Può esistere compleanno senza regali? Domanda retorica dalla risposta scontata: certo che no. Non fa dunque eccezione il decimo genetliaco dell'ospedale "Regina Montis Regalis" di Mondovì, che presto disporrà della risonanza magnetica: è questo l'ultimo dono in ordine cronologico fatto dalla Fondazione CRC all'Asl CN1, su cui dal 2009 a oggi ha investito 9 milioni di euro.
Una notizia che ha reso felici medici e vertici dirigenziali, a cominciare dal direttore generale Salvatore Brugaletta, il quale, durante la cerimonia tenutasi sabato 6 aprile presso il nosocomio monregalese, la cui costruzione è costata in tutto 50 milioni di euro ed è stata ultimata in appena 7 anni, ha elencato alcuni dati numerici e statistici: per il "Regina Montis Regalis" lavorano 500 dipendenti, fra cui 130 medici, e vi sono 162 posti letto (13 per il day hospital), 10 reparti e 5 sale operatorie. Non solo: in media, si registrano 8mila ricoveri e oltre 4mila interventi chirurgici ogni 12 mesi.
Ha poi preso la parola il sindaco di Mondovì, Paolo Adriano, che ha ricordato "con gratitudine" Raffaele Costa e Livio Dragone, principali artefici dei risultati odierni, ribadendo poi il proficuo dialogo instauratosi con Brugaletta, "persona capace di ascoltare le istanze provenienti dal territorio e di tradurle in risultati concreti".
Tra le autorità politiche intervenute al microfono si segnalano poi Enrico Costa, Mino Taricco, Chiara Gribaudo e Paolo Allemano, senza dimenticare l'invitato speciale, l'assessore regionale alla Sanità, Antonio Saitta; quest'ultimo ha rimarcato "il gran lavoro di squadra e la forte e determinata ostinazione, che sono alla base del successo di quest'ospedale. In questi cinque anni di assessorato mi sono assunto la responsabilità di alcune scelte e mi pare che su questo territorio abbiamo adottato provvedimenti utili, tenendo conto della necessità di instaurare un sistema di relazione fra l'ospedale e gli abitanti".

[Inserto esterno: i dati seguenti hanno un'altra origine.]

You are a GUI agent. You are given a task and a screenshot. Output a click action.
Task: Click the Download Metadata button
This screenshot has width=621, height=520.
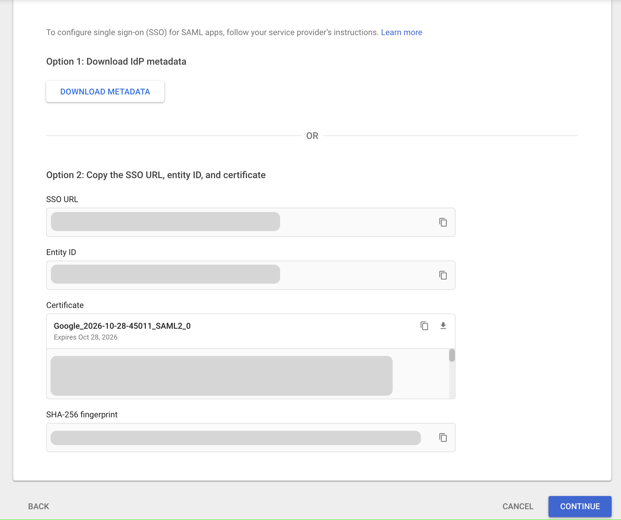click(105, 92)
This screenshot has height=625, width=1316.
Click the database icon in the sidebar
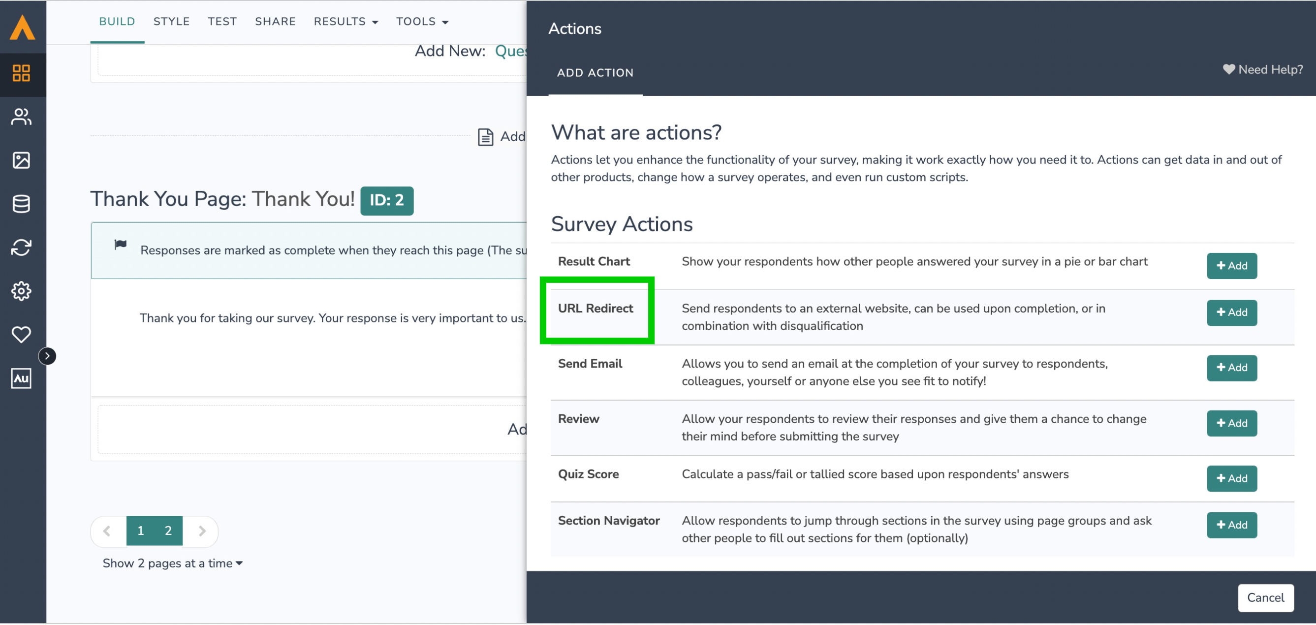pos(22,204)
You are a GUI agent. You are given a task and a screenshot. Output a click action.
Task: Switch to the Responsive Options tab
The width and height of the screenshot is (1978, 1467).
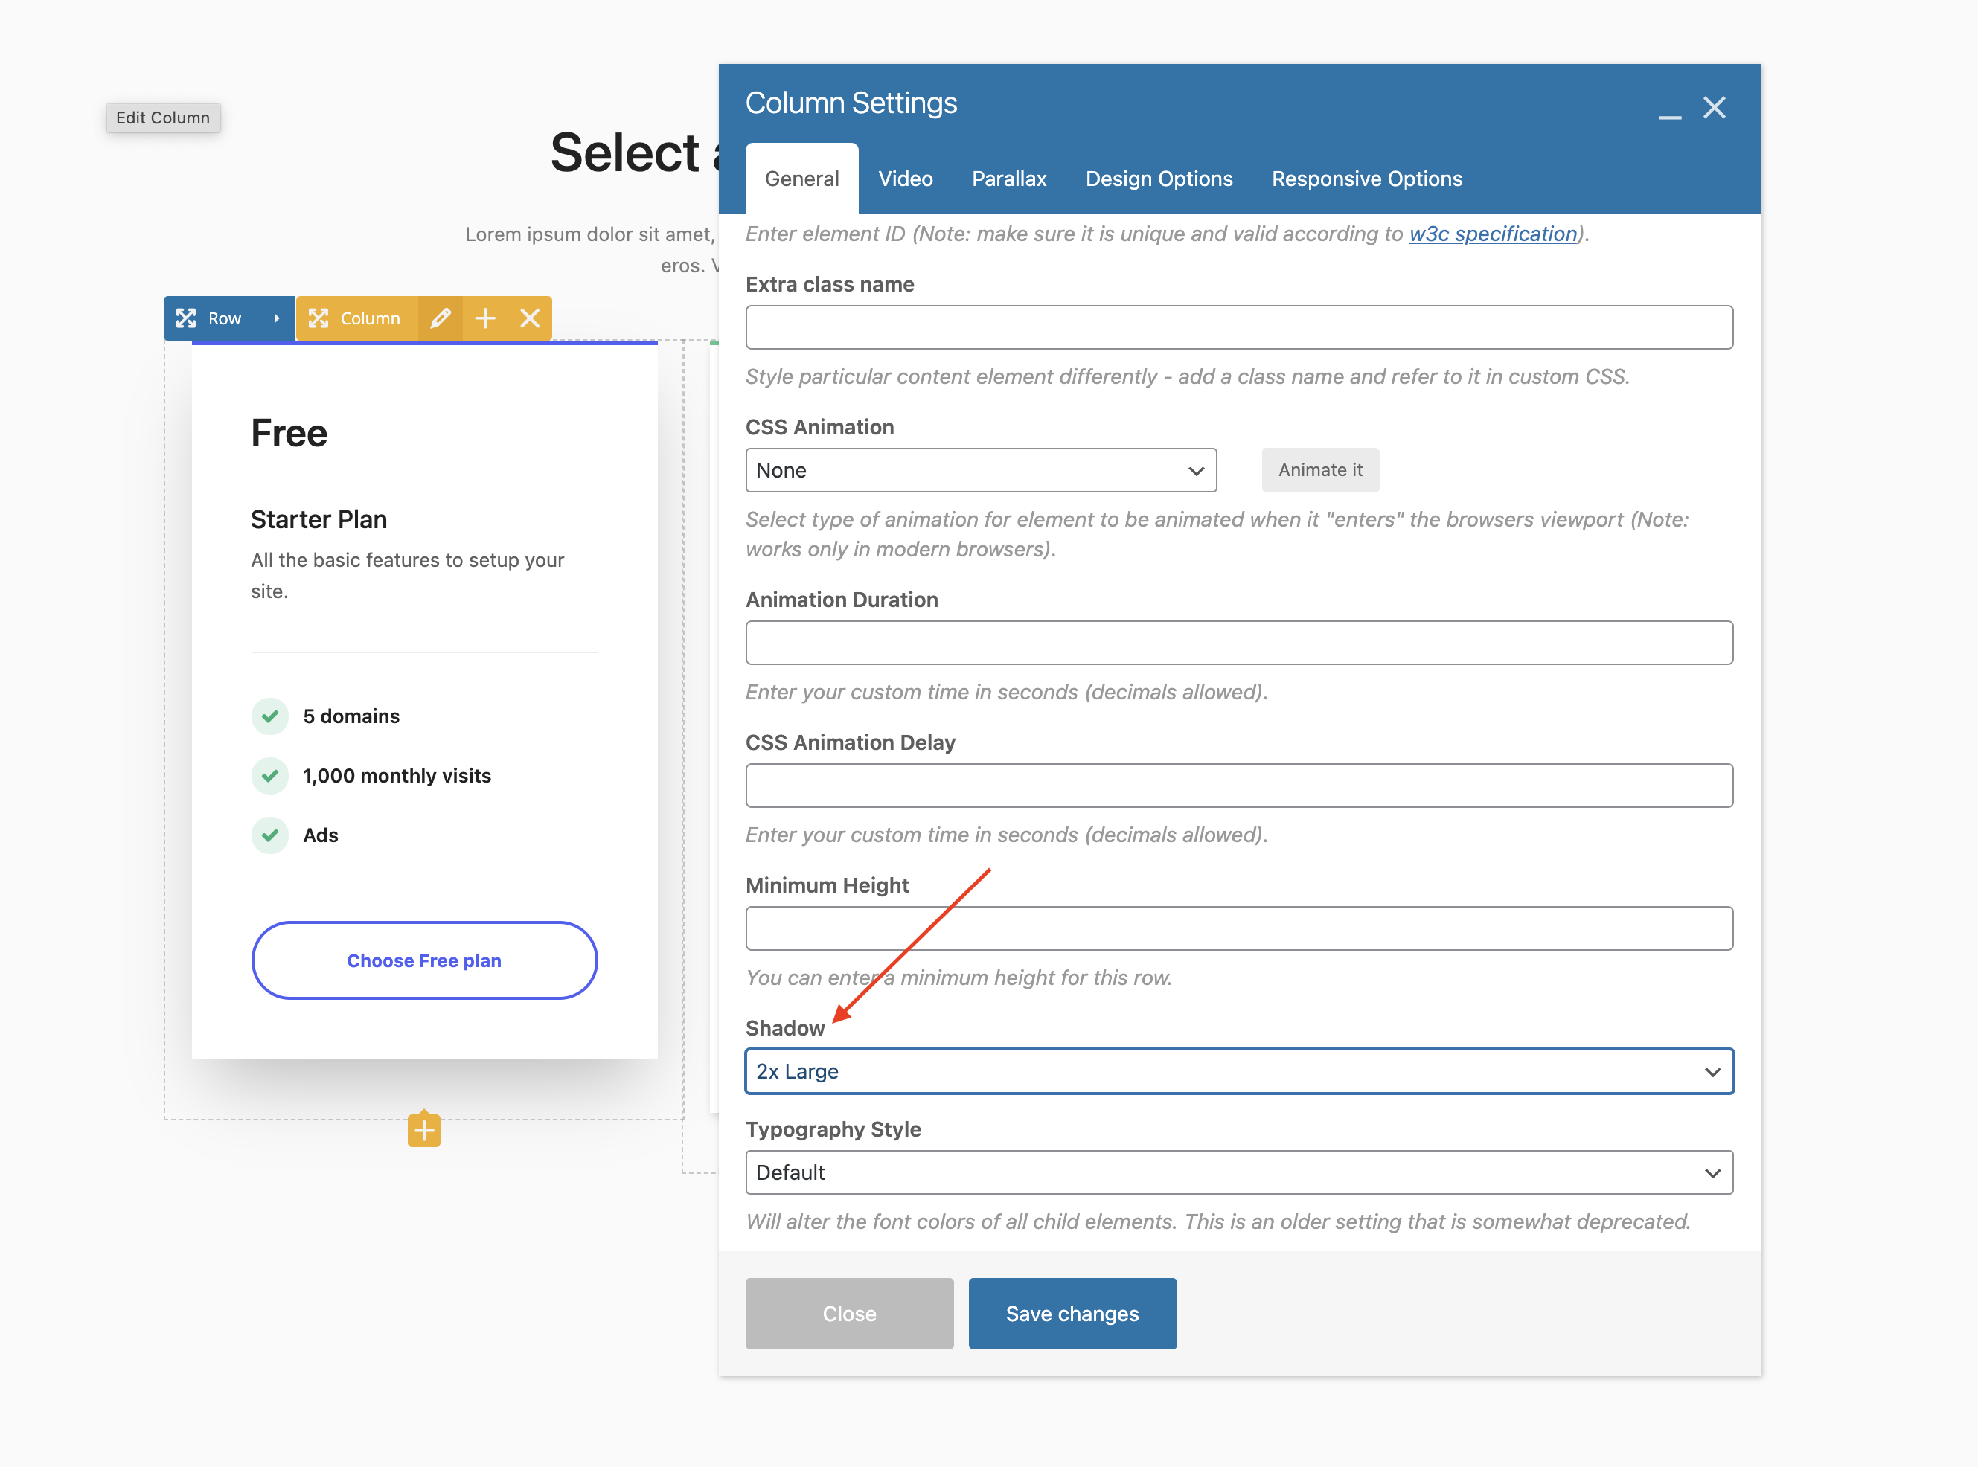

Infine, si sono susseguiti, tra gli altri, il presidente della Fondazione CRC Giandomenico Genta ("La risonanza magnetica è un nostro regalo - ha dichiarato - e i regali si fanno solo a chi li merita: l'ospedale di Mondovì ha dimostrato di lavorare bene per il territorio"), Giorgio Ferraris (presidente del comitato dei sindaci del distretto sanitario), Luigi Cavagliani (anima della progettazione dell'ospedale), Stefano Silvano (commissario dell'Asl CN1), Corrado Bedogni (direttore generale dell'ASO Santa Croce e Carle di Cuneo), Francesco Magni (ex direttore generale Asl CN1), l'ex primario Augusto Scarrone, monsignor Flavio Begliatti (vicario generale della diocesi di Mondovì), i primari Andrea Gattolin (chirurgia generale), Andrea Puppo (ostetricia e ginecologia), Giuseppe Bianco (ortopedia e traumatologia), Maurizio Colombo (urologia), Maria Gabriella Nallino (medicina interna), Alessia Di Sapio (neurologia), Mauro Feola (cardiologia), Vera Bignone (pronto soccorso) e Alberto Talenti (radiologia), Patrizia Fusco (facente funzione reparto di pediatria), Francesco Risso (capo dipartimento di salute mentale dell'Asl CN1), Franco Fioretto (direttore neuropsichiatria infantile dell'Asl CN1), Andreina Bramardi (direttore della struttura complessa Farmacia Ospedaliera dell'Asl CN1), e Giuseppe Maurizio Arduino (responsabile del Centro Autismo e Sindrome di Asperger).